Bender J S, Zenilman M E
Department of Surgery, Johns Hopkins Bayview Medical Center, Baltimore, MD, USA.
Surg Endosc. 1995 Oct;9(10):1081-4. doi: 10.1007/BF00188991.
The objective of this study was to determine the safety and efficacy of immediate laparoscopic cholecystectomy in the management of acute calculous cholecystitis. A prospective data collection was performed on all patients admitted to one surgical service over a 2-year period. The patients were managed by a uniform protocol consisting of (1) preoperative ERCP when common duct stones were suspected; (2) operation within 24 h of diagnosis; and (3) selective operative cholangiography. Previous surgery was not a contraindication to inclusion. The setting was an urban teaching hospital. There were 52 patients, 34 females and 18 males. Nineteen had undergone previous abdominal surgery. Five patients had preoperative ERCP and five had intraoperative cholangiography. The patients underwent laparoscopic cholecystectomy 0.8 +/- 0.4 days postadmission. Four (7.7%) were converted to open cholecystectomy. Fifty-eight percent had spillage of bile and/or stones. Patients went home 2.3 +/- 1.6 days postoperatively. There were no deaths and two complications: a subhepatic biloma and a superficial wound infection. Follow-up of all patients has revealed no late complications. We conclude: (1) Immediate laparoscopic cholecystectomy is safe and effective for acute cholecystitis even when complicated by previous surgery, inflammatory adhesions, and gangrene. (2) Intraoperative spillage of bile and stones does not lead to an increase in early complications. (3) Cholangiography is needed only when clinically indicated. (4) Laparoscopic cholecystectomy should be the treatment of choice for patients admitted for acute cholecystitis.
本研究的目的是确定急诊腹腔镜胆囊切除术治疗急性结石性胆囊炎的安全性和有效性。对在两年期间入住某一外科科室的所有患者进行前瞻性数据收集。患者按照统一方案进行治疗,该方案包括:(1)怀疑有胆总管结石时术前行内镜逆行胰胆管造影(ERCP);(2)诊断后24小时内进行手术;(3)选择性术中胆管造影。
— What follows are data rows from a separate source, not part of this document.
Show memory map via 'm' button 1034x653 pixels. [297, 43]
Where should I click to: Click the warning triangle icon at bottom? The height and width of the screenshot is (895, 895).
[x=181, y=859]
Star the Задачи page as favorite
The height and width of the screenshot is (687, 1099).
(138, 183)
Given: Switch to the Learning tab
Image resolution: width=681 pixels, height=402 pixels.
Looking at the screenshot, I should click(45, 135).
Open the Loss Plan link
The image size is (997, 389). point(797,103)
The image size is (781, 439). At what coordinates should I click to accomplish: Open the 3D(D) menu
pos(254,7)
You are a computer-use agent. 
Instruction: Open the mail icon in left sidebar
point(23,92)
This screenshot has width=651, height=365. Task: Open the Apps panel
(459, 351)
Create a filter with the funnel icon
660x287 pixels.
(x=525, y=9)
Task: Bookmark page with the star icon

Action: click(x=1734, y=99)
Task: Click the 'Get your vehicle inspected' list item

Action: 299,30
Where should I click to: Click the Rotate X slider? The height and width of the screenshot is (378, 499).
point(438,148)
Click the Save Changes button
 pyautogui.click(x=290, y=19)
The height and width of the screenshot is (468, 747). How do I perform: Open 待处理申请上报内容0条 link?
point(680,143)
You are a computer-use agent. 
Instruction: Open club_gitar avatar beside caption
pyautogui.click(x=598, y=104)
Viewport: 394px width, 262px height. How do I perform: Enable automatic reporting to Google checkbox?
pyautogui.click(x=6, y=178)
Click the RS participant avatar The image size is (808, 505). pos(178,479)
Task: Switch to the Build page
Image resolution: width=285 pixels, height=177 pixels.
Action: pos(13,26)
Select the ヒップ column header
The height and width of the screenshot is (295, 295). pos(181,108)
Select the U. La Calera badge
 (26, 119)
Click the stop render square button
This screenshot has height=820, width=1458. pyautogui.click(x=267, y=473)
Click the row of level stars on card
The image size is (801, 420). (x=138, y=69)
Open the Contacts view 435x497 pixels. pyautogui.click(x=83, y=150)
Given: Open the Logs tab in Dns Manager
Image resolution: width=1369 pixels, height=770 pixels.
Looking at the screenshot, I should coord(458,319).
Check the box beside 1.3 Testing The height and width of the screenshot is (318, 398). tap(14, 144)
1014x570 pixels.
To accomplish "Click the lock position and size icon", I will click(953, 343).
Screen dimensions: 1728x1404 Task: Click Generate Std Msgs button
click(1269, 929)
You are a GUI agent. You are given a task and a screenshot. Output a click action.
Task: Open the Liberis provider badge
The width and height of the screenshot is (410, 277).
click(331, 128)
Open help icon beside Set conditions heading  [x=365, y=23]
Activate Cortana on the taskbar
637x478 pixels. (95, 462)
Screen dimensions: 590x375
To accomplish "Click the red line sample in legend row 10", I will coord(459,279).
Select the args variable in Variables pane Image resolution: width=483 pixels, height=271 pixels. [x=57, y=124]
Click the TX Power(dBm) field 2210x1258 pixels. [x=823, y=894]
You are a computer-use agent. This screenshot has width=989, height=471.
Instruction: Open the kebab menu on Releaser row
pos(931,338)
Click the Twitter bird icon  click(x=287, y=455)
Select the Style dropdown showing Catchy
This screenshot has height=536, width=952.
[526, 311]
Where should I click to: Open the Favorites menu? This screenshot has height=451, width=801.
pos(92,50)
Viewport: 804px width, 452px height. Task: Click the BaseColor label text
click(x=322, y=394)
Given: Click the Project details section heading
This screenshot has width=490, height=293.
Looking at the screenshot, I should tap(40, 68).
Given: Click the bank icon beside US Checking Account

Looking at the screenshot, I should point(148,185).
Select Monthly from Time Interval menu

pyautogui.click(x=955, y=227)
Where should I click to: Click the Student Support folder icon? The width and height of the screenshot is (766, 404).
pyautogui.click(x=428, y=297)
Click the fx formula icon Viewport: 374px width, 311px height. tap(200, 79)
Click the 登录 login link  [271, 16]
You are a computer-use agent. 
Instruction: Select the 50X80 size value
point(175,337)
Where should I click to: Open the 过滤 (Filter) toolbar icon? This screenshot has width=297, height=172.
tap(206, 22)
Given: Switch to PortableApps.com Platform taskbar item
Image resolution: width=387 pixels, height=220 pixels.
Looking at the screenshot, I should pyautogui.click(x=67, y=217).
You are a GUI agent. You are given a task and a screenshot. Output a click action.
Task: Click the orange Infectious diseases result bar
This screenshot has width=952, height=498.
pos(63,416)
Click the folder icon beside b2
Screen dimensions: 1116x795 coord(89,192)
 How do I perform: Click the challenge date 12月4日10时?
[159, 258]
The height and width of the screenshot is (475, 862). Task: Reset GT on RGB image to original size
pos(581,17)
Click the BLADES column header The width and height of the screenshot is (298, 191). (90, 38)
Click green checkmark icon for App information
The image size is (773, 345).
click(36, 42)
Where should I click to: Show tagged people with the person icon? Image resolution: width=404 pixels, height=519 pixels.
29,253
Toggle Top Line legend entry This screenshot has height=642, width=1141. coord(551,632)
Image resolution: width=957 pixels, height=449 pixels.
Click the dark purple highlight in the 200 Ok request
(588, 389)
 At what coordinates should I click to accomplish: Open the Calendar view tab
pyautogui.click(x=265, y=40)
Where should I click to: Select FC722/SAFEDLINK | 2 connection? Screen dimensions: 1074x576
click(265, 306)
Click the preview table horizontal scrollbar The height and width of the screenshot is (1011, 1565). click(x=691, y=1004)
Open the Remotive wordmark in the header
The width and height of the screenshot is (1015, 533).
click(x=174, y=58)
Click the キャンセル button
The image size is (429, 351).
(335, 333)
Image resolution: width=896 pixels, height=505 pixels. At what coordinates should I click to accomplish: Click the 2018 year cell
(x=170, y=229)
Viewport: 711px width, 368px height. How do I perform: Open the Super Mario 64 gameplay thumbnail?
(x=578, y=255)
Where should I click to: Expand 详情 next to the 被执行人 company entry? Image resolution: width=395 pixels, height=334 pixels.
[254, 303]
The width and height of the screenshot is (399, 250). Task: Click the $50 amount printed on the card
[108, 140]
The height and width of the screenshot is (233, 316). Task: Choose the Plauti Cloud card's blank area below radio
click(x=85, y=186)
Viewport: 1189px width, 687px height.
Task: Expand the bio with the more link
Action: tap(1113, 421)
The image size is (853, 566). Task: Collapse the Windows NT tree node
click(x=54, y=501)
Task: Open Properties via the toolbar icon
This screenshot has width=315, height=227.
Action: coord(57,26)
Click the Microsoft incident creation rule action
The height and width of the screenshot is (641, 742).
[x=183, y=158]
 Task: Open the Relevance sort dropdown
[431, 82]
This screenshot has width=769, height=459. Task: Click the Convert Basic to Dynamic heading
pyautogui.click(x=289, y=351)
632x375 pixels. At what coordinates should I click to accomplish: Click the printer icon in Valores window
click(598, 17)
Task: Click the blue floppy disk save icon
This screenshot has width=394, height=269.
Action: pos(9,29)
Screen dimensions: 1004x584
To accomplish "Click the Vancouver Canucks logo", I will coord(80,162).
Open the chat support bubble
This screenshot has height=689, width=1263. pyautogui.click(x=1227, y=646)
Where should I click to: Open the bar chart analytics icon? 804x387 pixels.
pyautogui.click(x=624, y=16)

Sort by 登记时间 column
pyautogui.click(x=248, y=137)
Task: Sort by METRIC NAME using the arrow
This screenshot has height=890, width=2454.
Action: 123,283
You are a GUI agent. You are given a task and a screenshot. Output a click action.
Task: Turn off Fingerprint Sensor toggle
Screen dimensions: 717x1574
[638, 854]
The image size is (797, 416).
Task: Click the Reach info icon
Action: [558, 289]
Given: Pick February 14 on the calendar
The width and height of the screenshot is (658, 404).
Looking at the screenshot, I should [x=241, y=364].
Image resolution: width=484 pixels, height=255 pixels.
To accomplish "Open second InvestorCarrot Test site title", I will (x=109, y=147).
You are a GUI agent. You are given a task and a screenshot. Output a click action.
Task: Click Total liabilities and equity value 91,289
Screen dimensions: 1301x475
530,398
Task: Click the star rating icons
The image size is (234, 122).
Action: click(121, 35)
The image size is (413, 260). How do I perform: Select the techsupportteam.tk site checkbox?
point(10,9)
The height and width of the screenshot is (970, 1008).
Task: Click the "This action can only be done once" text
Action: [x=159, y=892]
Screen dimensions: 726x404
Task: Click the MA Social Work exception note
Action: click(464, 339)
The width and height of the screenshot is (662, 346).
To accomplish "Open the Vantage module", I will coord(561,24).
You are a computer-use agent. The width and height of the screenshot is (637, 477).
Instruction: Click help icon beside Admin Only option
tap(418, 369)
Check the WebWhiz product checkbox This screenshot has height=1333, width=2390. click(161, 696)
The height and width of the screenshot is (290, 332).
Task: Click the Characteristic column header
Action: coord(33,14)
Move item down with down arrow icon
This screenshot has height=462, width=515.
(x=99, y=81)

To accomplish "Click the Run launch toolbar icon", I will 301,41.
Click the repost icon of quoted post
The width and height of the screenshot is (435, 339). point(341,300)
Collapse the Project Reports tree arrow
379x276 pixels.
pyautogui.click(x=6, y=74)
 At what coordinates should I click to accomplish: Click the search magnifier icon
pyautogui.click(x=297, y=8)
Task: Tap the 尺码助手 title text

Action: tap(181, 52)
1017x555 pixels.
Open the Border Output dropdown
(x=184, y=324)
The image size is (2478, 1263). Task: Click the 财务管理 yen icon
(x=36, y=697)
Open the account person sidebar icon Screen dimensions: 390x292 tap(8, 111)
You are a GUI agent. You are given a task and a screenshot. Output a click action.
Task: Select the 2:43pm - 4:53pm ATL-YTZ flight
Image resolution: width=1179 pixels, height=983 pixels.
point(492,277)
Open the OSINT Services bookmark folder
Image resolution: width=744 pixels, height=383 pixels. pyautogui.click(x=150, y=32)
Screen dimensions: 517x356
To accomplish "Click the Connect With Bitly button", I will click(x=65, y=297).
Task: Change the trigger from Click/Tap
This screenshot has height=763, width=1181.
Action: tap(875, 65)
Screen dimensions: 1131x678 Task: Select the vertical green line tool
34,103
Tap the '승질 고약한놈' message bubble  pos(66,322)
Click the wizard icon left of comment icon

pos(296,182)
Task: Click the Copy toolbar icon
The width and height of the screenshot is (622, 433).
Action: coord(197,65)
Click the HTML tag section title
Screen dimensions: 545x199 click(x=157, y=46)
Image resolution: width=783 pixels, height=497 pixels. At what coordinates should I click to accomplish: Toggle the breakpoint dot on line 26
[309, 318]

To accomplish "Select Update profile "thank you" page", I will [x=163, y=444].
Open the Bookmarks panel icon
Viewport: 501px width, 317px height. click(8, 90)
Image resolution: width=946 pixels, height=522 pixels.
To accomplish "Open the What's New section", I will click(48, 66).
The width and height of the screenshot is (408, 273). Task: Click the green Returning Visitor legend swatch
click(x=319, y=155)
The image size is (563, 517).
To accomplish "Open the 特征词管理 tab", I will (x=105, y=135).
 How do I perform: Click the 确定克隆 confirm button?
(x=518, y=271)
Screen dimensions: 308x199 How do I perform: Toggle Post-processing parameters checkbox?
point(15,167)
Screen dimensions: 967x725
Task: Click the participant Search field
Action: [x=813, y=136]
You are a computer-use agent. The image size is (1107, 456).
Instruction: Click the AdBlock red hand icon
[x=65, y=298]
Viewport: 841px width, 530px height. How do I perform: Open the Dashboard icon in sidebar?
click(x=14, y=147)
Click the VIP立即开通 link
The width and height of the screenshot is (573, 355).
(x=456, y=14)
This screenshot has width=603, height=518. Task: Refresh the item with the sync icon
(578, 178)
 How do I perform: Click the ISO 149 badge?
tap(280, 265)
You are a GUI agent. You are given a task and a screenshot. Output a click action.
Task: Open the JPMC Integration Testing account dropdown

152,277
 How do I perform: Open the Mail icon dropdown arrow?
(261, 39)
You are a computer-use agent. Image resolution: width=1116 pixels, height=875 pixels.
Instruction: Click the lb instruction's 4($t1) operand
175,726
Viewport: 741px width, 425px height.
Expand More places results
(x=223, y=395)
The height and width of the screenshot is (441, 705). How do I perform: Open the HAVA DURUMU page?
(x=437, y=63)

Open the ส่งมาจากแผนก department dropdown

既往手术并非纳入的禁忌证。研究地点为一家城市教学医院。共有52例患者,其中女性34例,男性18例。19例患者曾接受过腹部手术。5例患者术前行ERCP,5例患者术中行胆管造影。患者入院后0.8±0.4天接受腹腔镜胆囊切除术。4例(7.7%)转为开腹胆囊切除术。58%的患者出现胆汁和/或结石溢出。患者术后2.3±1.6天出院。无死亡病例,有2例并发症:肝下胆汁瘤和浅表伤口感染。对所有患者的随访均未发现晚期并发症。我们得出以下结论:(1)即使合并既往手术、炎症粘连和坏疽,急诊腹腔镜胆囊切除术治疗急性胆囊炎也是安全有效的。(2)术中胆汁和结石溢出不会导致早期并发症增加。(3)仅在临床有指征时才需要进行胆管造影。(4)腹腔镜胆囊切除术应作为急性胆囊炎入院患者的首选治疗方法。